**Work instruction**. Report every line of the data that includes "agent".

____

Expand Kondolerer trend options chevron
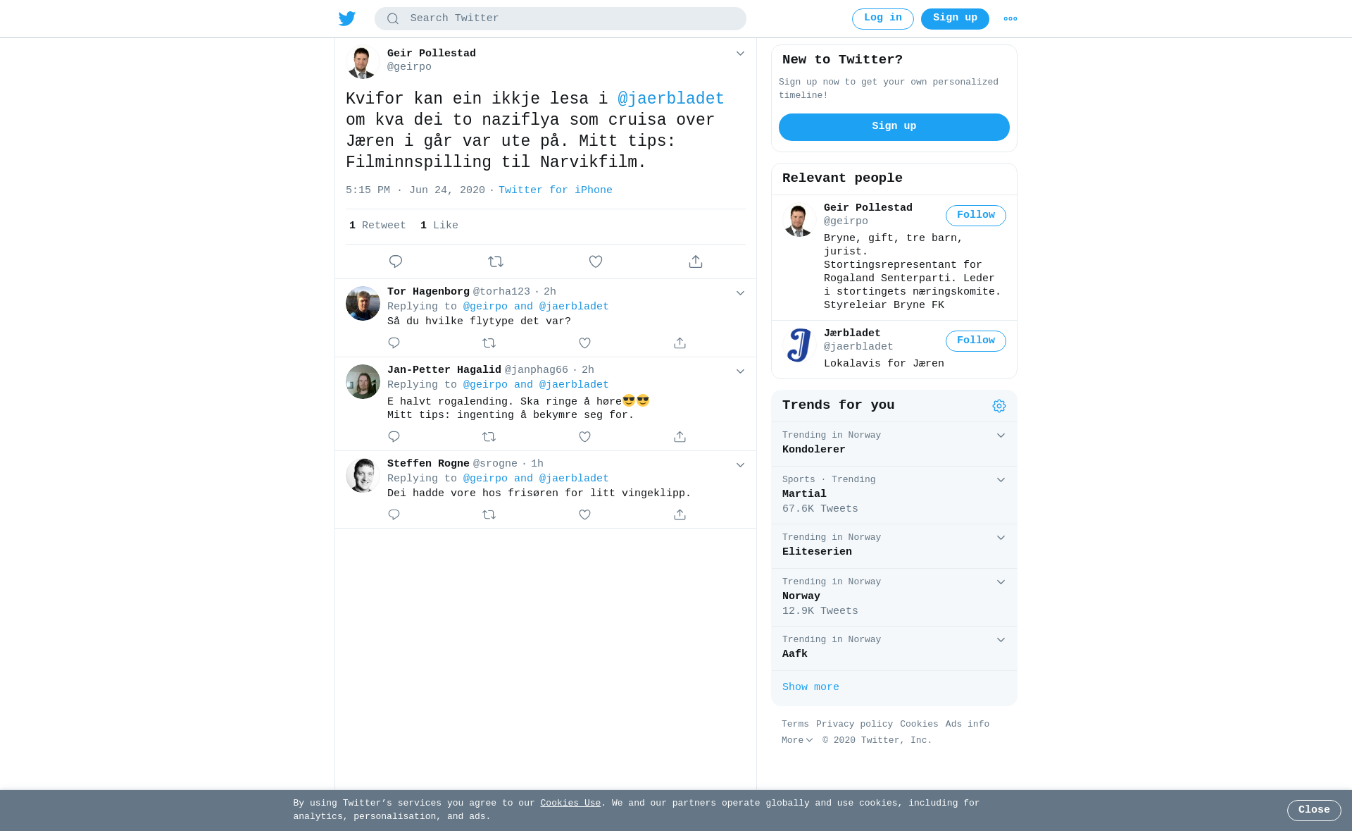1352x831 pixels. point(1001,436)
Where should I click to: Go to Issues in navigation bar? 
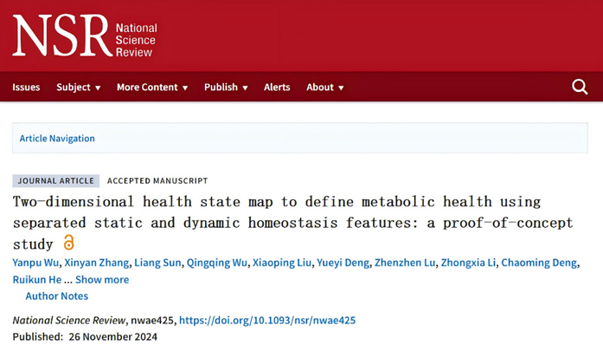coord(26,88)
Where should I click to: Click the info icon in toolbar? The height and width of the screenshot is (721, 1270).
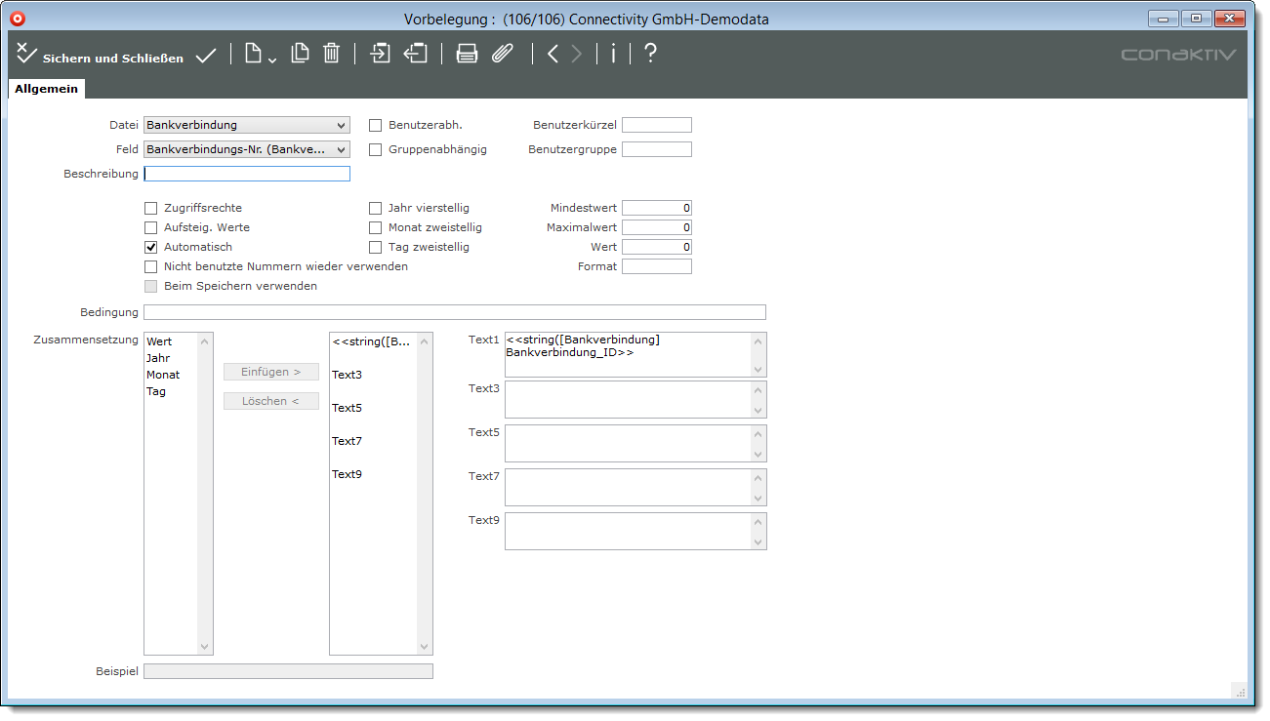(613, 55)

____

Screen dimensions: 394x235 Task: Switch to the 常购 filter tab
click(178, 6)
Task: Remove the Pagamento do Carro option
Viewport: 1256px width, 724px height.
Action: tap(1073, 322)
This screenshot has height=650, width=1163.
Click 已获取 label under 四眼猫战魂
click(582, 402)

____

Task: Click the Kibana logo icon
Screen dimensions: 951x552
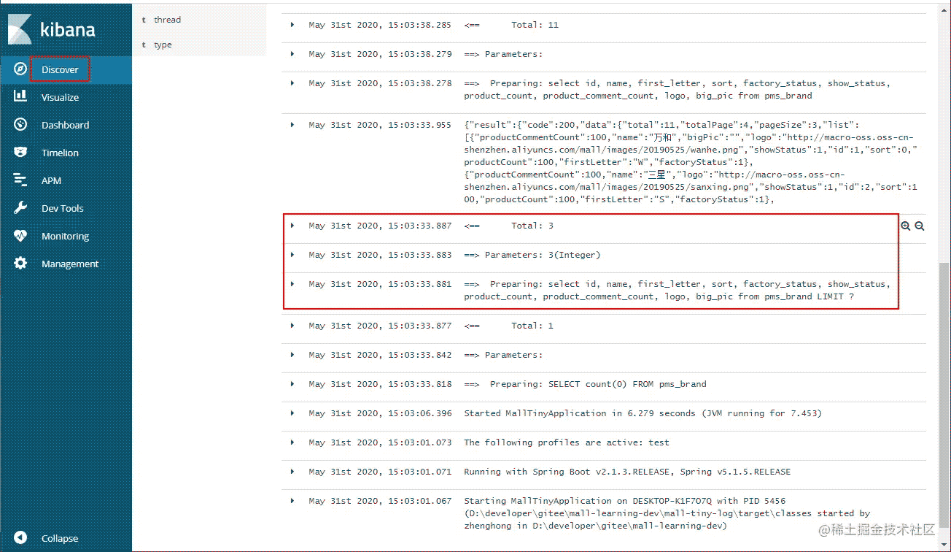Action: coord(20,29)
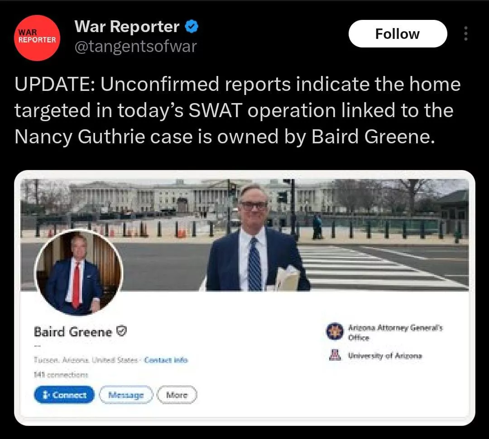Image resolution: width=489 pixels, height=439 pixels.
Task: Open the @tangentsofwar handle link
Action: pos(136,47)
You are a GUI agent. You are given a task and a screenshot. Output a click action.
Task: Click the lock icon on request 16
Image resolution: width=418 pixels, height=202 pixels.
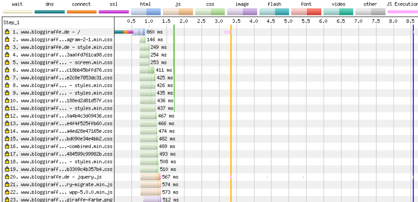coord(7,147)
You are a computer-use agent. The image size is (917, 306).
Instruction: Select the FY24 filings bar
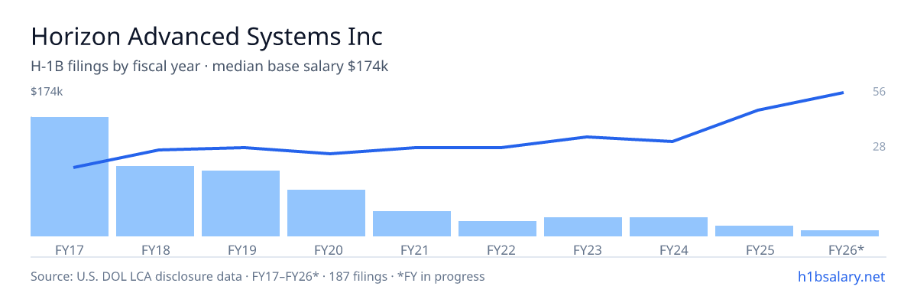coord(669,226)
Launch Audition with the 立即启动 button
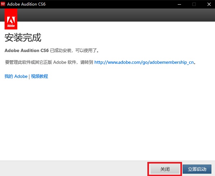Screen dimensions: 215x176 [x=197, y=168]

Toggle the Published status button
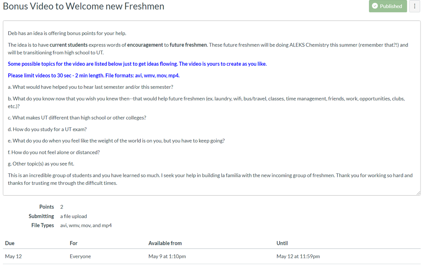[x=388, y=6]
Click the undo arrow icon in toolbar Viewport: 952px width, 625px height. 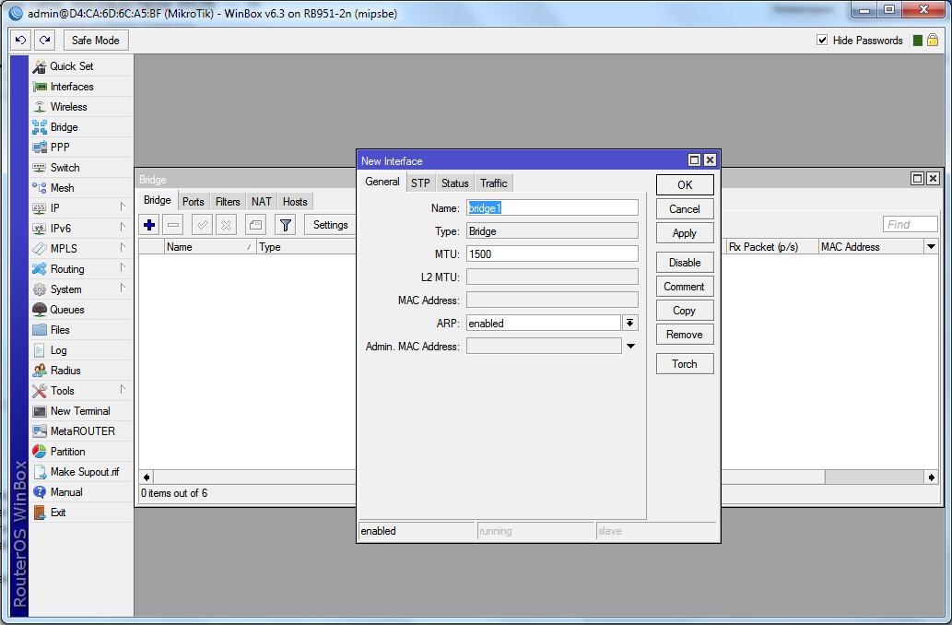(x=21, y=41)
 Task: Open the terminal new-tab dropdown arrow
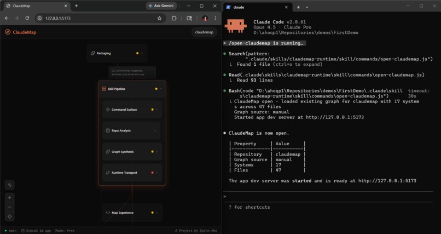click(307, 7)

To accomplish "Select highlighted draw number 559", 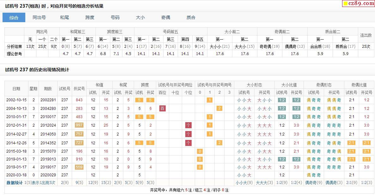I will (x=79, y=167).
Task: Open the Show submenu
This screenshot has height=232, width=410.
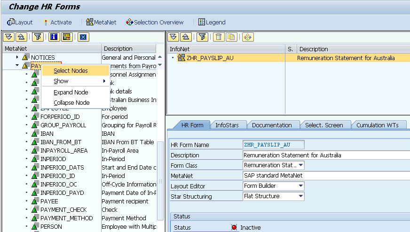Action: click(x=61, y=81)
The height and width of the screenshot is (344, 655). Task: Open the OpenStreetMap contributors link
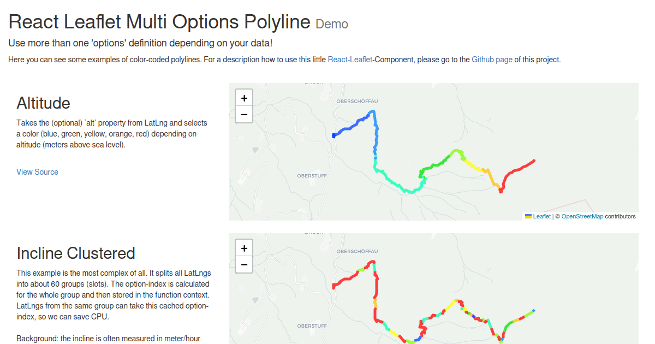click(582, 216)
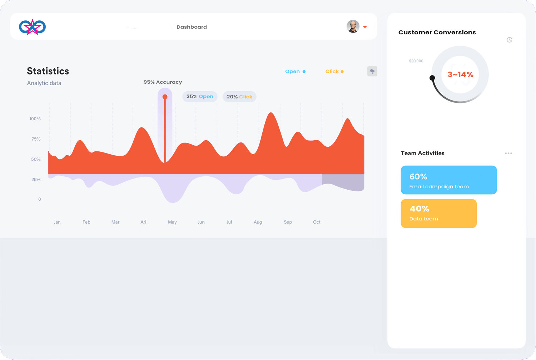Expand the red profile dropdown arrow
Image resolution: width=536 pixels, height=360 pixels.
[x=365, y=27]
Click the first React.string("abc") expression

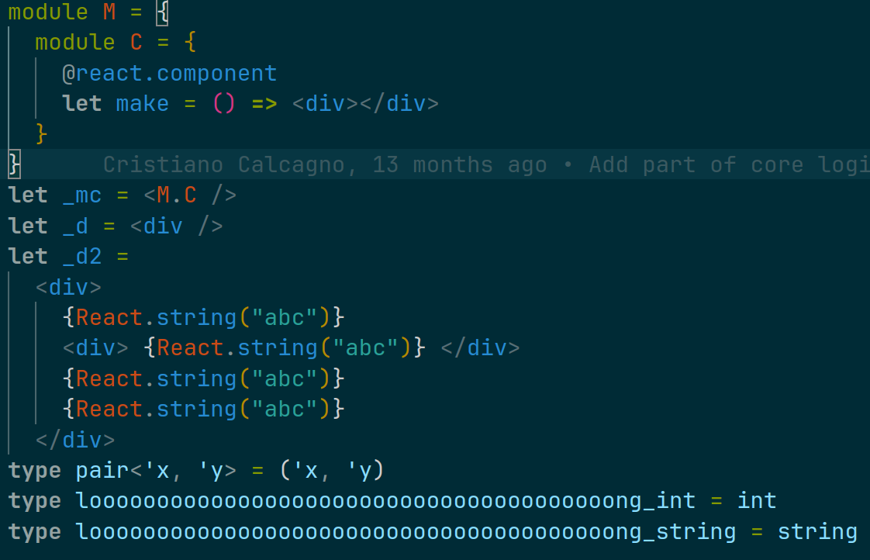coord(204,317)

____

**Solution to the exercise**.
You are a GUI agent. You are given a task and a screenshot. Output a click action.
You are a computer-use agent. The image size is (917, 306).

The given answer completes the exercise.